DIRECTIONS FOR THIS TASK:
Among the lines below, take the one holding "O BRMR (854, 51)", the one holding "Noutati (23, 2111)", and all lines between them. Set them down exactly.

PROVIDED DATA:
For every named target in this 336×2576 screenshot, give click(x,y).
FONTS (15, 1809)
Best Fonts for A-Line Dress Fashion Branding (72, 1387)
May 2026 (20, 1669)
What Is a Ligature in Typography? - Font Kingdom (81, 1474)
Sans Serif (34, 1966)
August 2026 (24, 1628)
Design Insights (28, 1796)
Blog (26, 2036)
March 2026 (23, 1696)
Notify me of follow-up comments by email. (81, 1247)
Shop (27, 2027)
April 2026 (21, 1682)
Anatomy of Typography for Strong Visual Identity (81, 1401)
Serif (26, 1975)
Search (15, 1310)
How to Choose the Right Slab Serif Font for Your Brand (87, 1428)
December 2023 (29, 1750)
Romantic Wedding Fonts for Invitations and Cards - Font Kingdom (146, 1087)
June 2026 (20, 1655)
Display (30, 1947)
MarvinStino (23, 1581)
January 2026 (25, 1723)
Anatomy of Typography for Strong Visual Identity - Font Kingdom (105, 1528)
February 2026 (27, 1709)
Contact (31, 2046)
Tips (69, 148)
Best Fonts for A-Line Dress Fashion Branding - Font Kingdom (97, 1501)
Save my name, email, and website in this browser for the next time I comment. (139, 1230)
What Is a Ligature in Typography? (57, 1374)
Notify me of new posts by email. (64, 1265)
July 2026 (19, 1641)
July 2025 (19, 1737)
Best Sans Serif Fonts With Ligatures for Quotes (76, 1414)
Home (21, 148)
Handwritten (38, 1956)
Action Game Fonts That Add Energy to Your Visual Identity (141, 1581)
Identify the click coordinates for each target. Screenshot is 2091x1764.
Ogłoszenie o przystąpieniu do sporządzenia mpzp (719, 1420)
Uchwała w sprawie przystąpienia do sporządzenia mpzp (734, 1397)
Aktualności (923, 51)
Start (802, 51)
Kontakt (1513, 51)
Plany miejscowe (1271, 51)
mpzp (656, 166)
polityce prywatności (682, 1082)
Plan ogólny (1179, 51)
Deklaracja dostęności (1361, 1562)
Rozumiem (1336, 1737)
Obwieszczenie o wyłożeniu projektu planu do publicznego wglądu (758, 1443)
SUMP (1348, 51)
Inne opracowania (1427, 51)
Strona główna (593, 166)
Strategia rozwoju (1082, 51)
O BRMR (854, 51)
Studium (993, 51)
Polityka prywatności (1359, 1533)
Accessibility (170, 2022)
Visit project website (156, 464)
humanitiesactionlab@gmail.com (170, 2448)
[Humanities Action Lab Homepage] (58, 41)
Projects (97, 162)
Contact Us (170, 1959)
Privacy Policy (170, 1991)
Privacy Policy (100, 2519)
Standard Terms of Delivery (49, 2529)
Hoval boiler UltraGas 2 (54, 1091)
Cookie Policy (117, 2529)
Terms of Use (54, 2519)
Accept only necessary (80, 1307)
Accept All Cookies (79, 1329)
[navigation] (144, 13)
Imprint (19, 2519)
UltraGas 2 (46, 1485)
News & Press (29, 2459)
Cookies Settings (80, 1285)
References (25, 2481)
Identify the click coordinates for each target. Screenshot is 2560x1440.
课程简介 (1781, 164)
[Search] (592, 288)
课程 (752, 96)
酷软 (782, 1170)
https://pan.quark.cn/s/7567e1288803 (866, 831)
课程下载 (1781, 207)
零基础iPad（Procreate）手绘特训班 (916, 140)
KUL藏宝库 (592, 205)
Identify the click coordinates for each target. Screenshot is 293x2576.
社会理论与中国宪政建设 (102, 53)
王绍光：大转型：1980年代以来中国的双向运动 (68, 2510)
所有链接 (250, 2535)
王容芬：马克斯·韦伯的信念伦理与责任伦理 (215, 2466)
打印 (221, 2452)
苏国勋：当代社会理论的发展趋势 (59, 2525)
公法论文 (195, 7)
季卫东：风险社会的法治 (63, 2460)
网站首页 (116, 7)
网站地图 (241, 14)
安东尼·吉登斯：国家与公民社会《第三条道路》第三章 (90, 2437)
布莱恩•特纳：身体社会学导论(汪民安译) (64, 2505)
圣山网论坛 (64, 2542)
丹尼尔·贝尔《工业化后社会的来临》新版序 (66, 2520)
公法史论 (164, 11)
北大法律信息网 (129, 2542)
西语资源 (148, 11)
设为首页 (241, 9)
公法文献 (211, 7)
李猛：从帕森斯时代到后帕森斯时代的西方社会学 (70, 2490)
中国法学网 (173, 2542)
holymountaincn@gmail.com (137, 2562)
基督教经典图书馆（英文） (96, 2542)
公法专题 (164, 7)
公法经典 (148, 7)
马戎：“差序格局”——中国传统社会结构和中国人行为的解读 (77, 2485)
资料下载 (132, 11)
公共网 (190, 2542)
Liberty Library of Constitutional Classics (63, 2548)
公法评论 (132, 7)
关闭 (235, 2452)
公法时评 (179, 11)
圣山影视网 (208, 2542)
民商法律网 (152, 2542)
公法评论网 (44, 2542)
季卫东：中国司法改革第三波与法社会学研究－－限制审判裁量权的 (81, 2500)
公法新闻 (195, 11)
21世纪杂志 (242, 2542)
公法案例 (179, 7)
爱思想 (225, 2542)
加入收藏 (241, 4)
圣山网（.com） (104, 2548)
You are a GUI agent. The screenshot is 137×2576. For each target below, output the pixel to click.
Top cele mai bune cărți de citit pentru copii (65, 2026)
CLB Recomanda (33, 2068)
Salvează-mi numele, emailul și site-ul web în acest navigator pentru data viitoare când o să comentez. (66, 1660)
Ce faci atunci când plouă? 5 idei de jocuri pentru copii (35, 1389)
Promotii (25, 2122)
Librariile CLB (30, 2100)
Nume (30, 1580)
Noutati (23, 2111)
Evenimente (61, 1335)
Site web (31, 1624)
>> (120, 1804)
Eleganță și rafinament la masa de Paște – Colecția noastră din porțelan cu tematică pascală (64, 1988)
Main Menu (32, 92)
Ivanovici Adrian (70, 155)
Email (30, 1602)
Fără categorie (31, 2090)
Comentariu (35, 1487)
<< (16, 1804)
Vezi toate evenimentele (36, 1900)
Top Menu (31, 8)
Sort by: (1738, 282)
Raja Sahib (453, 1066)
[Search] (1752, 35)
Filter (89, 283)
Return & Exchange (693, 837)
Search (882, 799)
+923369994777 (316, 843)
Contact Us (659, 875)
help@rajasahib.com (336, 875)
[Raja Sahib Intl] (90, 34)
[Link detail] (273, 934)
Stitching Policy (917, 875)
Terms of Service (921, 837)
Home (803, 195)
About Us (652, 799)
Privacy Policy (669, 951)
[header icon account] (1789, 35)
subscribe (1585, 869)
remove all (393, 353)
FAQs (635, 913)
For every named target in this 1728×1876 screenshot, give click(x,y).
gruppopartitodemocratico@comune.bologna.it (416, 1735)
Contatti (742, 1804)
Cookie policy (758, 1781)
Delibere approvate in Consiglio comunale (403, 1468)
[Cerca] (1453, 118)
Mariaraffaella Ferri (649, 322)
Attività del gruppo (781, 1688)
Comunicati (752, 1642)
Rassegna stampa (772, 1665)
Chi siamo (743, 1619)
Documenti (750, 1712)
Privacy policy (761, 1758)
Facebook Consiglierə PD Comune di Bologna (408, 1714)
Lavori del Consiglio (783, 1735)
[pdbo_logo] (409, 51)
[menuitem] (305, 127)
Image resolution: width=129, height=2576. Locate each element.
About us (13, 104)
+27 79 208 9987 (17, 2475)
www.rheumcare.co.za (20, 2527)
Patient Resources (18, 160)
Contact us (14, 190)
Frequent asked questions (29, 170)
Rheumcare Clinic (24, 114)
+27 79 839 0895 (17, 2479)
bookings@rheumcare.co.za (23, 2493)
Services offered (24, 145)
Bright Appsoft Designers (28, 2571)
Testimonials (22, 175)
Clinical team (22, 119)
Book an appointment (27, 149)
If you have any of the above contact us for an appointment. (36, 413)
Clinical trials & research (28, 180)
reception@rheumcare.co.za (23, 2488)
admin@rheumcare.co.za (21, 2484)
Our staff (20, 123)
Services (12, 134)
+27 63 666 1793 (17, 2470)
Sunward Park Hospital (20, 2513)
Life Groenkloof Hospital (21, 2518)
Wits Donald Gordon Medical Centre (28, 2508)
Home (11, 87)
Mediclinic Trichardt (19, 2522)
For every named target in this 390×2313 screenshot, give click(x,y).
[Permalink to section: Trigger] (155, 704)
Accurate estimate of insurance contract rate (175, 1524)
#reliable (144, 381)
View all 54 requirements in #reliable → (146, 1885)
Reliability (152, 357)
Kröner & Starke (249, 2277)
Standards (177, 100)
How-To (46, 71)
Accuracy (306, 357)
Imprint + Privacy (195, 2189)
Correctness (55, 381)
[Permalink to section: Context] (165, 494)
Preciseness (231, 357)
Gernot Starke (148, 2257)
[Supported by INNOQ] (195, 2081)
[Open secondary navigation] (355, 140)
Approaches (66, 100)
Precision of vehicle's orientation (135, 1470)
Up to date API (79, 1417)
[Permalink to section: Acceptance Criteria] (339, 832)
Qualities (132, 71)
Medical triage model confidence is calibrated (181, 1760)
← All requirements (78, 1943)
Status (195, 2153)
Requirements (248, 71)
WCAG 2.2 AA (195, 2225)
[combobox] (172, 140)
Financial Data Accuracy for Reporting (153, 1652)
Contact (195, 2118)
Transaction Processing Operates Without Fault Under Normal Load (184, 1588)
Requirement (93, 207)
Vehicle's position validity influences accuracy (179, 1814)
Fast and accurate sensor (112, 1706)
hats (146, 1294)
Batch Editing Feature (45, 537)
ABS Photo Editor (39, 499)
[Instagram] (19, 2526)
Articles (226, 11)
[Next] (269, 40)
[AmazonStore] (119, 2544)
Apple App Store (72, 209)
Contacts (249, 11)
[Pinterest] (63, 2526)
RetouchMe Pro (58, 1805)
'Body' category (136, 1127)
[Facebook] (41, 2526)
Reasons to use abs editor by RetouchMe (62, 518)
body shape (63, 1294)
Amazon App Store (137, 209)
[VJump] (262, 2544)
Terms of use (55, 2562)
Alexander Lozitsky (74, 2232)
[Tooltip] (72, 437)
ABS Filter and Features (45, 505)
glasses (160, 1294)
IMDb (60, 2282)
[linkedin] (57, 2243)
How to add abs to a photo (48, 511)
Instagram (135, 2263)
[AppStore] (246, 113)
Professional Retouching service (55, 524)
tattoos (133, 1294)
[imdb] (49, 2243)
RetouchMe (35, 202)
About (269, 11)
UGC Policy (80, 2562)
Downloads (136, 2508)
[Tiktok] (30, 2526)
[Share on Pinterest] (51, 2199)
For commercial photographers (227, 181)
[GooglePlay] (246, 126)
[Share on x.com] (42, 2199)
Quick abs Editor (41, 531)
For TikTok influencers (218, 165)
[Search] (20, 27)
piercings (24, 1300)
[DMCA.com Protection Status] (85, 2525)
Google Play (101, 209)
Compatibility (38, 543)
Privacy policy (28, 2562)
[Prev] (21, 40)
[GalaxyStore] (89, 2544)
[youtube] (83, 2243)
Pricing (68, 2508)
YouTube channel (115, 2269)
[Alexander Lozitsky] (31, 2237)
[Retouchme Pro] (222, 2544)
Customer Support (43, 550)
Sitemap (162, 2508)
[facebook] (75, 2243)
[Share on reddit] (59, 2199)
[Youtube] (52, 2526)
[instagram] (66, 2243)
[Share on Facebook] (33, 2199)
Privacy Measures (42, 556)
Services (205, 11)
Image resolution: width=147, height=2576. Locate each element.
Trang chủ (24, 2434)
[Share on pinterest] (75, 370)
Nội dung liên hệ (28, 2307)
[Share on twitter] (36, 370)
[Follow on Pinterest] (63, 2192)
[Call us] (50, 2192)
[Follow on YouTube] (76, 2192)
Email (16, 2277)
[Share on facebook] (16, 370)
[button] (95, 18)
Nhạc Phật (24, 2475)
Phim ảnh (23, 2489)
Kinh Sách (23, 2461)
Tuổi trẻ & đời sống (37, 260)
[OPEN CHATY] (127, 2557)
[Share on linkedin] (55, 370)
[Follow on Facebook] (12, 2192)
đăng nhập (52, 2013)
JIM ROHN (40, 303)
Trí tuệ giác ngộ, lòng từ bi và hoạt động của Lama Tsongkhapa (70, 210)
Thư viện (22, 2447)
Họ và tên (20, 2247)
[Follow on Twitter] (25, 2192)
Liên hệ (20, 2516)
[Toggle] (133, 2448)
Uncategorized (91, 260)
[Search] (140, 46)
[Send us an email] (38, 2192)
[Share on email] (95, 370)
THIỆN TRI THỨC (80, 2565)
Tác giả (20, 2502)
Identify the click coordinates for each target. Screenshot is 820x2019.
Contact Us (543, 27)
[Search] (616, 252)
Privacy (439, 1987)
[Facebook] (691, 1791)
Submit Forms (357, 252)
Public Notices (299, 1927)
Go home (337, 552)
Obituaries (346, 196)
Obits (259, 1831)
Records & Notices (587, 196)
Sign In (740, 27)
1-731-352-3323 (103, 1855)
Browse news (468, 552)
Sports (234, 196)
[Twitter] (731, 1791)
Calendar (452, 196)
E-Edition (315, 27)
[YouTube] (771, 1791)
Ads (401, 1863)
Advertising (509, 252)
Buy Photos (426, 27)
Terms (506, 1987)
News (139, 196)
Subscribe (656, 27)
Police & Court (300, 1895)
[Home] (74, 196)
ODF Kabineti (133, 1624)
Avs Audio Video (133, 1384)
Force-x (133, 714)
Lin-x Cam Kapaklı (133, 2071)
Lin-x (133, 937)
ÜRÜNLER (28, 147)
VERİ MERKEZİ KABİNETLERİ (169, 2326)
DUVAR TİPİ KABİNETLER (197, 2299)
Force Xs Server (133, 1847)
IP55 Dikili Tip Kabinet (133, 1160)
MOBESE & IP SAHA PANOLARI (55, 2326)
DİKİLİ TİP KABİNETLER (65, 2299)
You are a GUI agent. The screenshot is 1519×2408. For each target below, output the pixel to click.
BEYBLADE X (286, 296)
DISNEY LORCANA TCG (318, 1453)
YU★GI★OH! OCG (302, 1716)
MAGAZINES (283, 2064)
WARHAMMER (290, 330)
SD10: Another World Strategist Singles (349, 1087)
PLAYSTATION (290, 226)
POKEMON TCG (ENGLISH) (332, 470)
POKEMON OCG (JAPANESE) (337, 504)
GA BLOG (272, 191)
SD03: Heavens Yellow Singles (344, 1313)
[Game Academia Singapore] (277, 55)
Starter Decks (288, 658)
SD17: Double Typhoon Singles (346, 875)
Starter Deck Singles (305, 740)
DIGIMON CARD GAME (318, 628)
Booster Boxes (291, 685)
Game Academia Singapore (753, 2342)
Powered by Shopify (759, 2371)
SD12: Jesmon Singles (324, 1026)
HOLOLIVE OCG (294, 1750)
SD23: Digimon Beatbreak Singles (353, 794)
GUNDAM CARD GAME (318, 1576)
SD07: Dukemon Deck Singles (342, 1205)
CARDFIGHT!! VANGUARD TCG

TASK OUTPUT:
O BRMR (854, 51)
Studium (993, 51)
Polityka prywatności (1359, 1533)
Accessibility (170, 2022)
Visit project website (156, 464)
humanitiesactionlab@gmail.com (170, 2448)
[Humanities Action Lab Homepage] (58, 41)
Projects (97, 162)
Contact Us (170, 1959)
Privacy Policy (170, 1991)
Privacy Policy (100, 2519)
Standard Terms of Delivery (49, 2529)
Hoval boiler UltraGas 2 (54, 1091)
Cookie Policy (117, 2529)
Terms of Use (54, 2519)
Accept only necessary (80, 1307)
Accept All Cookies (79, 1329)
[navigation] (144, 13)
Imprint (19, 2519)
UltraGas 2 (46, 1485)
News & Press (29, 2459)
Cookies Settings (80, 1285)
References (25, 2481)
Identify the click coordinates for each target. Screenshot is 2560x1440.
课程简介 (1781, 164)
[Search] (592, 288)
课程 (752, 96)
酷软 (782, 1170)
https://pan.quark.cn/s/7567e1288803 (866, 831)
课程下载 (1781, 207)
零基础iPad（Procreate）手绘特训班 (916, 140)
KUL藏宝库 (592, 205)
Identify the click coordinates for each target. Screenshot is 293x2576.
社会理论与中国宪政建设 (102, 53)
王绍光：大转型：1980年代以来中国的双向运动 (68, 2510)
所有链接 (250, 2535)
王容芬：马克斯·韦伯的信念伦理与责任伦理 (215, 2466)
打印 (221, 2452)
苏国勋：当代社会理论的发展趋势 (59, 2525)
公法论文 (195, 7)
季卫东：风险社会的法治 (63, 2460)
网站首页 (116, 7)
网站地图 (241, 14)
安东尼·吉登斯：国家与公民社会《第三条道路》第三章 (90, 2437)
布莱恩•特纳：身体社会学导论(汪民安译) (64, 2505)
圣山网论坛 (64, 2542)
丹尼尔·贝尔《工业化后社会的来临》新版序 (66, 2520)
公法史论 (164, 11)
北大法律信息网 (129, 2542)
西语资源 (148, 11)
设为首页 (241, 9)
公法文献 (211, 7)
李猛：从帕森斯时代到后帕森斯时代的西方社会学 (70, 2490)
中国法学网 (173, 2542)
holymountaincn@gmail.com (137, 2562)
基督教经典图书馆（英文） (96, 2542)
公法专题 (164, 7)
公法经典 (148, 7)
马戎：“差序格局”——中国传统社会结构和中国人行为的解读 (77, 2485)
资料下载 (132, 11)
公共网 (190, 2542)
Liberty Library of Constitutional Classics (63, 2548)
公法评论 (132, 7)
关闭 (235, 2452)
公法时评 (179, 11)
圣山影视网 (208, 2542)
民商法律网 (152, 2542)
公法评论网 (44, 2542)
季卫东：中国司法改革第三波与法社会学研究－－限制审判裁量权的 (81, 2500)
公法新闻 (195, 11)
21世纪杂志 (242, 2542)
公法案例 (179, 7)
爱思想 (225, 2542)
加入收藏 (241, 4)
圣山网（.com） (104, 2548)
You are a GUI agent. The screenshot is 137×2576. For each target below, output the pixel to click.
Top cele mai bune cărți de citit pentru copii (65, 2026)
CLB Recomanda (33, 2068)
Salvează-mi numele, emailul și site-ul web în acest navigator pentru data viitoare când o să comentez. (66, 1660)
Ce faci atunci când plouă? 5 idei de jocuri pentru copii (35, 1389)
Promotii (25, 2122)
Librariile CLB (30, 2100)
Nume (30, 1580)
Noutati (23, 2111)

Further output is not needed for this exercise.